Oltre allo Champagne, che già sta “migrando” verso la Gran Bretagna, anche il tartufo nero potrebbe abbandonare il Mediterraneo verso boschi più freschi e soprattutto più umidi. Lo afferma uno studio svizzero pubblicato dalla rivista “Nature Climate Change”, secondo cui i cambiamenti climatici mettono a rischio le produzioni più pregiate di Francia, Spagna e Italia.
I ricercatori dello Swiss Federal Research Institute (Wsl) hanno sovrapposto l’andamento delle precipitazioni estive nelle aree produttrici di tartufi neri con le rese tra il 1970 e il 2006, verificando una stretta corrispondenza tra le siccità sempre più pronunciate e le raccolte sempre più scarse.

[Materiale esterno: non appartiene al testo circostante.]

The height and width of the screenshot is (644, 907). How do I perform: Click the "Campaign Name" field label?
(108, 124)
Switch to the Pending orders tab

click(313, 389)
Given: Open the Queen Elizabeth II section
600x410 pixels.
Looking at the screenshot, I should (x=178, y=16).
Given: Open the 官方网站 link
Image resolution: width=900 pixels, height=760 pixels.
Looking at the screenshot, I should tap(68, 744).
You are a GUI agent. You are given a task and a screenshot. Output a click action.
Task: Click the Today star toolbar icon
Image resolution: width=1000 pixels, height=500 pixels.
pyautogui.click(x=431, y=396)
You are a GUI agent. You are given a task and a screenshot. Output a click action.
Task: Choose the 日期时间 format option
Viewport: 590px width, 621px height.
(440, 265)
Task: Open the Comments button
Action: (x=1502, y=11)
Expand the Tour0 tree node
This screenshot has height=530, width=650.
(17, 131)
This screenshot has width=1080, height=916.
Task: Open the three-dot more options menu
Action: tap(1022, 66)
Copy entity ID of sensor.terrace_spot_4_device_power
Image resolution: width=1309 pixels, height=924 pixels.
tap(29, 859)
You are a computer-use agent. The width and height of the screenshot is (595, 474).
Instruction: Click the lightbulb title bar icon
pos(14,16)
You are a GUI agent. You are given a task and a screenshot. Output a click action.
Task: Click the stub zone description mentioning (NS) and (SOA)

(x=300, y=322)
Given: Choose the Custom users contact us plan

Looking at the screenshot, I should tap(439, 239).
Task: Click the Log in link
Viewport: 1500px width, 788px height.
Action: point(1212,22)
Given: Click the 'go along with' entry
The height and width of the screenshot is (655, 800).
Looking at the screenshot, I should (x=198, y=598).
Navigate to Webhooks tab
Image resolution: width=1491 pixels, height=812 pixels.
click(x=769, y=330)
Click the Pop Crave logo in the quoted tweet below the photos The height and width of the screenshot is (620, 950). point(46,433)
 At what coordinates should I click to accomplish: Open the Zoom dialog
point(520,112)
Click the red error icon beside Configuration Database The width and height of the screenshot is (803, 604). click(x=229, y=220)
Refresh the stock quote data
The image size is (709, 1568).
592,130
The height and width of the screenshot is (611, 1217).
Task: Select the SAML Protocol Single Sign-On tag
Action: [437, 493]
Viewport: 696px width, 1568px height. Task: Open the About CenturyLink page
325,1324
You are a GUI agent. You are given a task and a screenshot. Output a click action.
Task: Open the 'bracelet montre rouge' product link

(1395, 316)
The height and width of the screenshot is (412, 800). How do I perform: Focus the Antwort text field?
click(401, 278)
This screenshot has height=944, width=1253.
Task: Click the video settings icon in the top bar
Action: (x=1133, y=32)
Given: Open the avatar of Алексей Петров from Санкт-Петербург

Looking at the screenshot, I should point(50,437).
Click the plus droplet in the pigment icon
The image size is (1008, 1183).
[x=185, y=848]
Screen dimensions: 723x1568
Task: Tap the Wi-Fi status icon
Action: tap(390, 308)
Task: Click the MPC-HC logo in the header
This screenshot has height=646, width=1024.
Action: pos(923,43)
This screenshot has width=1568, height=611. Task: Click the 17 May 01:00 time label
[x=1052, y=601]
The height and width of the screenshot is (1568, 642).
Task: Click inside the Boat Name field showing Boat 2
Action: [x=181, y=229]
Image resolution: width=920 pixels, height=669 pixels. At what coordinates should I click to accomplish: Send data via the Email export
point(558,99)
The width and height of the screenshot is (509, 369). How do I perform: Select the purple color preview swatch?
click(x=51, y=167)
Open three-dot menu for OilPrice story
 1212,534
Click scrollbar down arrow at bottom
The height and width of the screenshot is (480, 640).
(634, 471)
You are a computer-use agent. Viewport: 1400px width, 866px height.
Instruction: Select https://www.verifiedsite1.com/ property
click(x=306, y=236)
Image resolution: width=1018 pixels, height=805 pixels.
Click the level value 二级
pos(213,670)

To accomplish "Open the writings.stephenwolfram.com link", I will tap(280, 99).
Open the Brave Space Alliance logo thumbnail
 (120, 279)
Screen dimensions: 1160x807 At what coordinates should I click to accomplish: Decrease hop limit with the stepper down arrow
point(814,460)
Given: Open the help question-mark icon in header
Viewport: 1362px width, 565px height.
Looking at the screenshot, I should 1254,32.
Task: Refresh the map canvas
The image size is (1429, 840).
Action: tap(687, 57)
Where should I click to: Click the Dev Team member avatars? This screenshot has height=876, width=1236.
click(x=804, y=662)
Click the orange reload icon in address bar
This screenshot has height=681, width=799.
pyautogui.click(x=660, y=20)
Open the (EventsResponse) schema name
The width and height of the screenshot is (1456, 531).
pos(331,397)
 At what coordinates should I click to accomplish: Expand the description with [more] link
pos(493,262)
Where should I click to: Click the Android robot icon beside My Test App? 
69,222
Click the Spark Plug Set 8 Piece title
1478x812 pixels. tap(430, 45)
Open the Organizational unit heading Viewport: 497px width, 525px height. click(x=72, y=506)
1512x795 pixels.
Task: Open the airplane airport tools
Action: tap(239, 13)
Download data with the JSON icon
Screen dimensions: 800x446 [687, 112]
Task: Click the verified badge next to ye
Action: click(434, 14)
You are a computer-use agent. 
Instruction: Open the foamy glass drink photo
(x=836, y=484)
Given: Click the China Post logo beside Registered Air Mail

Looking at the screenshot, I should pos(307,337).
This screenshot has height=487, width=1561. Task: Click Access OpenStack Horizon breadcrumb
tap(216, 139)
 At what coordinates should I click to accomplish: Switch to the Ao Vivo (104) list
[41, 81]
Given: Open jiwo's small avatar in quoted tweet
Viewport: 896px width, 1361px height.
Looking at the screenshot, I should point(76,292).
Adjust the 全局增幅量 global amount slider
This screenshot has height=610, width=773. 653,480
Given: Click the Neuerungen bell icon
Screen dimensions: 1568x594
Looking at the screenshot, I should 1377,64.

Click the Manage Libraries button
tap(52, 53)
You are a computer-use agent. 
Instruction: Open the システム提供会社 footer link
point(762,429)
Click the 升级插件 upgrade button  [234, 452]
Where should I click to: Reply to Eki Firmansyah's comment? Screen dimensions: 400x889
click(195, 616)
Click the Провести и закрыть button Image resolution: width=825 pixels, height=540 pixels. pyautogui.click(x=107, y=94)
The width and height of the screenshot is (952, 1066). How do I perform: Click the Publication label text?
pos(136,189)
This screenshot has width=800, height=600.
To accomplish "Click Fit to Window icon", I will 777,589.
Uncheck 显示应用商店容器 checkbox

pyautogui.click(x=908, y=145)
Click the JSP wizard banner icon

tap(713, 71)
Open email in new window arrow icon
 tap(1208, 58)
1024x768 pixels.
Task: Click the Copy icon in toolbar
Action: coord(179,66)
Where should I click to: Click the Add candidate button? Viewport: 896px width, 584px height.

In particolare la regione francese del Perigord è passata dalle 200-300 tonnellate l’anno alla metà del secolo scorso contro le appena 26 degli anni recenti, fenomeno che ha portato il prezzo a sfiorare i 2.000 euro al chilo:
“Una riduzione simile - scrivono gli autori - si è avuta anche nella regione spagnola dell’Aragona, mentre in Piemonte e Umbria, le altre zone produttrici del Mediterraneo, le rese sono diminuite ma non così tanto, in corrispondenza a estati più piovose rispetto alle altre regioni”.
Anche se la raccolta dei tartufi è ristretta al periodo tra novembre e febbraio, spiegano gli autori, fondamentali per la crescita sono le piogge estive che bagnano i boschi di querce e castagni nel cui suolo crescono i funghi ipogei. Nei prossimi decenni la produzione potrebbe spostarsi a nord, in Svizzera e Germania meridionale, dove già ora sono segnalate in aumento le rese di altri tartufi meno pregiati come lo “scorzone”.